▶ Passage shown:
The Weeknd - House of Balloons: A-


Ladies and gentleman, the post-modern R&B artist has arrived and, no, it’s not Drake. Slapping the soul scene of exaggerating crooners and identity-challenged dubsteppers across the face from some basement in Toronto comes The Weeknd, a one-man smooth machine that is equal times precious as it is troubled and disparaging. Every moment of its free debut, House of Balloons is packed with gorgeous melodies, but you will not have to go very far to run right into the group’s main man, Abel Tesfaye’s massive id, pulsing at you and erupting every so often to make you uncomfortable as you dance your ass off (and do… other things). Presenting the unrated Thank Me Later, the album one lying ho away from an all-out nervous breakdown.

That’s House of Balloons in a nutshell. If you’re easily offended, then pay no mind to the stuff you heard about sampling two Beach House songs; this shit is bleak. Take “The Party and The After Party” for example. The song features a sample of Beach House’s “Master of None”, jingling beautifully under Tesfaye’s nimble come-ons. His voice is like that of The-Dream’s, expressive and versatile. “Louis V bag / tats on your arms / High heel shoes / make you six feet tall,” he sings in the song’s chorus, genuinely admiring his female muse as he steps back to allow Victoria Legrand’s faint voice to take center stage to sing, “You always come to the party.”

Sounds cute, right? Well the song’s called “The Party and The After Party” for a reason. Within two iterations of the song’s chorus, that Beach House sample drops out of the mix, as if to disrupt the façade so Tesfaye’s true self can show. It isn’t long into the track’s second half before he begins a verse with, “I got a new girl call her Rudolf / She’ll probably OD before I show her to mama,” his voice not changing at all amidst the song’s sensual production. It’s a double-take kind of moment, one you never expect to be so frank, even this far into the album. But it gets worse. In the next line he sings, “All these girls try to tell me she got no love / But all these girls never ever got a blowjob,” and, in the next line, he outright threatens the girl he’s clearly having sex with, singing “Ringtone on silent / And if she stop then I might get violent.” It’s a pretty deadly stanza, shamelessly callous in its brutal execution.

I don’t think lines like these are actually meant by Tesfaye, though. House of Balloons comes off less to me as the coke-fueled trifles of an actual sadist and more of the concentrated release of some serious sexual frustration into the chauvinism that never was. Unlike Drake’s Thank Me Later, an album that’s impetus was the trouble with fame, House of Balloons is aggravated with never getting to that drug-addled mainland. And, because of this, the album is a lot more vitriolic and misogynistic. One of its most memorable lines is in “Loft Music”, when Tesfaye deadpans this gem of raw profanity: “Eddie Murphy shit / Yeah we trade places/ Rehearse last of them / Then we fuck faces.”

▶ Stated task:
In the review, which Beach House song is sampled in "The Party and The After Party"?

▶ Data extract:
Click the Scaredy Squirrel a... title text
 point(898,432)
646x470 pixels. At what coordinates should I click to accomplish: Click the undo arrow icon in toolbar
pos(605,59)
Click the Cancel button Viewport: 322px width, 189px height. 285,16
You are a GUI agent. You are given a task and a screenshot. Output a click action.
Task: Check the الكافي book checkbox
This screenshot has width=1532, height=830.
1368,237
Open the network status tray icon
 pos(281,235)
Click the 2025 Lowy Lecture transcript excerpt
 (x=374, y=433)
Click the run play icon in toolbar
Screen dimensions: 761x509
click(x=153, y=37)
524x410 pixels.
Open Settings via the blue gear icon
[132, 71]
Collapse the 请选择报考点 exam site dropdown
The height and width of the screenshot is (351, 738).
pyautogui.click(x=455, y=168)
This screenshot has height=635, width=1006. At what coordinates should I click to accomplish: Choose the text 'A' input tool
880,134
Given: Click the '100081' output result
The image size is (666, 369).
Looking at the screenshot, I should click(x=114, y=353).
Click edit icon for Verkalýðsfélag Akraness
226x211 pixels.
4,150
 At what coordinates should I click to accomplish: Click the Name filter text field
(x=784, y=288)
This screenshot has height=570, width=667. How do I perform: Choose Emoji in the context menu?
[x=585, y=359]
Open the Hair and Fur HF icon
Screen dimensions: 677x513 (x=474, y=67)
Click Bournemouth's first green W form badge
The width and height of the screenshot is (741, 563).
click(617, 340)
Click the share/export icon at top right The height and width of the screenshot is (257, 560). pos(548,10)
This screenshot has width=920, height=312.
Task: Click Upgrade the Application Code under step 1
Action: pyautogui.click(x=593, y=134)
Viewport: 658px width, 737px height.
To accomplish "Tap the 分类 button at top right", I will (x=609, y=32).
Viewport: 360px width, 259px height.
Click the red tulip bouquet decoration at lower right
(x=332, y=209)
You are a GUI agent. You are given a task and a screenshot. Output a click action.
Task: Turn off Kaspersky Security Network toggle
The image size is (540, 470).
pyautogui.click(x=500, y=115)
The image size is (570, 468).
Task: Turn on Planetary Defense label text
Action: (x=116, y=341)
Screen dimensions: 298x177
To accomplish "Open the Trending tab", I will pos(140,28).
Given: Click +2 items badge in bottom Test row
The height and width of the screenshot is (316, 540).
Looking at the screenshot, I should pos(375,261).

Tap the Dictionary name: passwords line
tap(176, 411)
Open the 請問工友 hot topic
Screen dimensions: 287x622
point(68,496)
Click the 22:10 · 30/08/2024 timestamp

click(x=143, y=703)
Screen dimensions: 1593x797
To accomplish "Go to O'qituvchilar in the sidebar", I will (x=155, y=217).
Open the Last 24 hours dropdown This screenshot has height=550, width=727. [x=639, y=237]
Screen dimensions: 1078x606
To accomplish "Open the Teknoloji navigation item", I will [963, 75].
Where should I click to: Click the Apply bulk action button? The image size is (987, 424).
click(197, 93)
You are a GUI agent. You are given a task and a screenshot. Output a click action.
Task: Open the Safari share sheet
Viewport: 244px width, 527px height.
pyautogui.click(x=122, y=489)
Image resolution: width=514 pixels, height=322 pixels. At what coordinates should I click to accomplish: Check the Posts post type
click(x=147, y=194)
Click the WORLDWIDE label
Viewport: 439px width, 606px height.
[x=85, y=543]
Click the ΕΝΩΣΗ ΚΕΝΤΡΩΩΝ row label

▶ Solution below:
"Master of None"